Lista de tareas ->
**a)** Explica en una a tres oraciones por qué, según el fragmento sobre el matrimonio cristiano, la Iglesia ha reconocido siempre una mayor dignidad a la virginidad consagrada.
**b)** Transcribe del fragmento sobre el matrimonio cristiano el pasaje que va desde "Por tanto, nunca" hasta "de un monje.", ambos incluidos.

Fragmento del texto ->
Por tanto, nunca se dirá demasiado que la vida conyugal es un camino de santidad, pero sólo a condición de que se recuerde claramente que el sentido de un camino es conducir a un fin, que la gran ambición de los compañeros de viaje debe ser, no “establecerse” en la tierra, sino caminar juntos hacia la casa del Padre, donde se encontrarán “compañeros para la eternidad”.
Esta concepción cristiana del sacramento del matrimonio muestra claramente su admirable dignidad, y al mismo tiempo nos hace comprender por qué la Iglesia ha reconocido siempre una mayor dignidad a la virginidad consagrada: ésta, en efecto, es desde el principio una preferencia por Cristo y una consagración a su amor. Esto no significa, sin embargo, que un cristiano casado no pueda alcanzar un grado de perfección superior al de un monje.

Material recopilado ->
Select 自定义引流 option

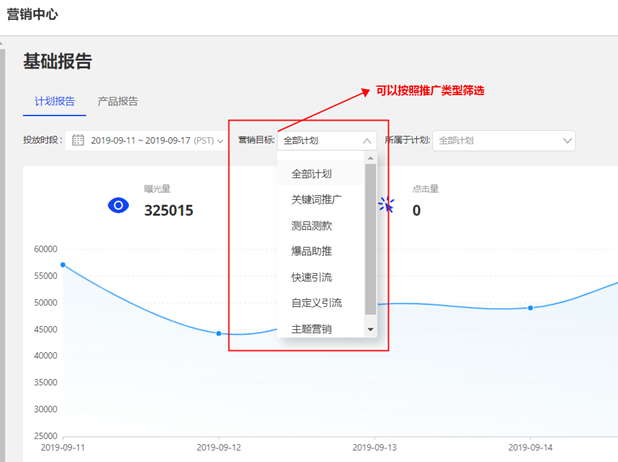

Resultados ->
**a)** Porque la virginidad consagrada es, desde el principio, una preferencia por Cristo y una consagración a su amor.

**b)**
Por tanto, nunca se dirá demasiado que la vida conyugal es un camino de santidad, pero sólo a condición de que se recuerde claramente que el sentido de un camino es conducir a un fin, que la gran ambición de los compañeros de viaje debe ser, no “establecerse” en la tierra, sino caminar juntos hacia la casa del Padre, donde se encontrarán “compañeros para la eternidad”.
Esta concepción cristiana del sacramento del matrimonio muestra claramente su admirable dignidad, y al mismo tiempo nos hace comprender por qué la Iglesia ha reconocido siempre una mayor dignidad a la virginidad consagrada: ésta, en efecto, es desde el principio una preferencia por Cristo y una consagración a su amor. Esto no significa, sin embargo, que un cristiano casado no pueda alcanzar un grado de perfección superior al de un monje.